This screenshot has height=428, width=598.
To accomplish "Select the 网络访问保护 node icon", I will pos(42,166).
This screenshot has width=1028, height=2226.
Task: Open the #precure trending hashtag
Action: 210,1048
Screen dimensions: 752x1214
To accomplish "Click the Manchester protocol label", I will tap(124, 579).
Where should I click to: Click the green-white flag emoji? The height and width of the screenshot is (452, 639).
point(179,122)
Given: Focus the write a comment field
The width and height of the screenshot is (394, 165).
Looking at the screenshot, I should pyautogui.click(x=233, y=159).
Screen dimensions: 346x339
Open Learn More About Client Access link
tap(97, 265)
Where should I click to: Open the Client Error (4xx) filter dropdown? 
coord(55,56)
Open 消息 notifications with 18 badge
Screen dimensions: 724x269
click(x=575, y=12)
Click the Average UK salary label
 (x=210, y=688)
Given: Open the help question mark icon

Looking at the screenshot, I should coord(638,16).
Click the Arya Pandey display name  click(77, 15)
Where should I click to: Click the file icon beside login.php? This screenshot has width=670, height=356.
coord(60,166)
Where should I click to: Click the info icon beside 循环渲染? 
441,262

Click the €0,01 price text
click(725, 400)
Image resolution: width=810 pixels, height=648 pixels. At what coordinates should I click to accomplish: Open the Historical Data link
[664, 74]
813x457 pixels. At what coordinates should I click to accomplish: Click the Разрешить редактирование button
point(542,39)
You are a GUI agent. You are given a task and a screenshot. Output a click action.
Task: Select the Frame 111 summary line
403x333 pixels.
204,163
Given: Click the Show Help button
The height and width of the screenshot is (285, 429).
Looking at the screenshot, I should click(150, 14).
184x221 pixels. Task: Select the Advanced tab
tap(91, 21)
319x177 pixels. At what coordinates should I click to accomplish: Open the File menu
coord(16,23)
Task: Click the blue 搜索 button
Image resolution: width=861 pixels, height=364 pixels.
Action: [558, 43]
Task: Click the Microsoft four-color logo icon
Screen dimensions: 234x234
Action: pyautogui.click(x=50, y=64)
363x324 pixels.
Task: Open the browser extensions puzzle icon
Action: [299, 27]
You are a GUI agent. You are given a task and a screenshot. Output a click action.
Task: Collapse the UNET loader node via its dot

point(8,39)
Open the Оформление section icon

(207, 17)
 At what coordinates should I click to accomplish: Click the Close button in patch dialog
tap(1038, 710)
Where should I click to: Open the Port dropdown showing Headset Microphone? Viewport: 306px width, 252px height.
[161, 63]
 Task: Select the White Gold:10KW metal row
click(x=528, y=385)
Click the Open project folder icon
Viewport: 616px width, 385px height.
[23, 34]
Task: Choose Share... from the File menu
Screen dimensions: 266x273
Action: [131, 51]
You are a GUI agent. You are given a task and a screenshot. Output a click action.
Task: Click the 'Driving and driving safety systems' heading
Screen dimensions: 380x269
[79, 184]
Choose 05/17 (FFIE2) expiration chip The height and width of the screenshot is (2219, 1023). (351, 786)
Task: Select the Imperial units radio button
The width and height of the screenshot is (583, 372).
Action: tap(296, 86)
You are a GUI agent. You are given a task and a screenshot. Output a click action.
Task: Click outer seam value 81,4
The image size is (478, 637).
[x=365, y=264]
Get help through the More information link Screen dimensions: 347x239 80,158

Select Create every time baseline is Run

What you should do: Both ends count here. Reproduce exactly the lines from the one containing "Task: Choose Share... from the File menu" through the end of the listing.

Solution for this exercise:
Task: Choose Share... from the File menu
Screen dimensions: 266x273
Action: [131, 51]
You are a GUI agent. You are given a task and a screenshot. Output a click action.
Task: Click the 'Driving and driving safety systems' heading
Screen dimensions: 380x269
[79, 184]
Choose 05/17 (FFIE2) expiration chip The height and width of the screenshot is (2219, 1023). (351, 786)
Task: Select the Imperial units radio button
The width and height of the screenshot is (583, 372).
Action: tap(296, 86)
You are a GUI agent. You are given a task and a screenshot. Output a click action.
Task: Click outer seam value 81,4
The image size is (478, 637).
[x=365, y=264]
Get help through the More information link Screen dimensions: 347x239 80,158

Select Create every time baseline is Run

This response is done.